RECORDS PROVIDED Block Start
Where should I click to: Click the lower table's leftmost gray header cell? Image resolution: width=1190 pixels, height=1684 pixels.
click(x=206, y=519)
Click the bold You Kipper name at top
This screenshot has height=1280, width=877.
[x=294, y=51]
RECORDS PROVIDED Block End
* **WHAT IS EXPECTED**: The reply must present every entry, transcribed with its exact wording.

* **OUTPUT**:
Where should I click to: Click the lower table's leftmost gray header cell? Image resolution: width=1190 pixels, height=1684 pixels.
click(x=206, y=519)
Click the bold You Kipper name at top
This screenshot has height=1280, width=877.
[x=294, y=51]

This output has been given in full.